AfD:Kalbitz muss draußen bleiben

Das Berliner Landgericht hat die Klage des ehemaligen AfD-Rechtsaußen Andreas Kalbitz gegen dessen Parteiausschluss abgewiesen. Der 49-jährige ehemalige Brandenburger AfD-Chef hatte versucht, seine von der Parteispitze aberkannte Mitgliedschaft möglichst schnell zurückzubekommen. Doch die umstrittene Führungsfigur des inzwischen aufgelösten rechtsradikalen "Flügels" innerhalb der AfD scheiterte nun im Hauptsacheverfahren. Die Zivilkammer 43 des Landgerichts entschied am Freitag, dass die AfD ihren Ex-Spitzenfunktionär nicht wieder aufnehmen muss.

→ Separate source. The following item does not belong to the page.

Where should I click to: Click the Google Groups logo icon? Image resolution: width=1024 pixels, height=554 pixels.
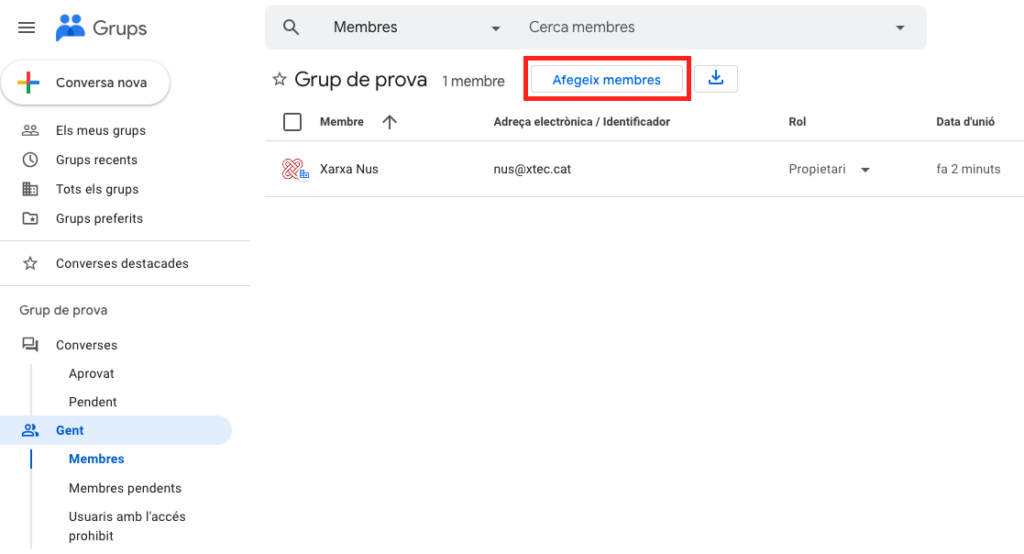[70, 28]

Kalbitz sei nie rechtmäßig Mitglied der Partei geworden, seine Beitrittserklärung durch die Partei wegen "arglistiger Täuschung" rechtmäßig angefochten worden, begründete der Vorsitzende Richter die Entscheidung. Der AfD-Bundesvorstand hatte vor zwei Jahren mit knapper Mehrheit beschlossen, die Mitgliedschaft von Kalbitz zu annullieren. Der Grund: Er soll bei seinem Eintritt im Jahr 2013 vorherige Mitgliedschaften bei den Republikanern und der rechtsextremen und inzwischen verbotenen "Heimattreuen Deutschen Jugend" verschwiegen haben.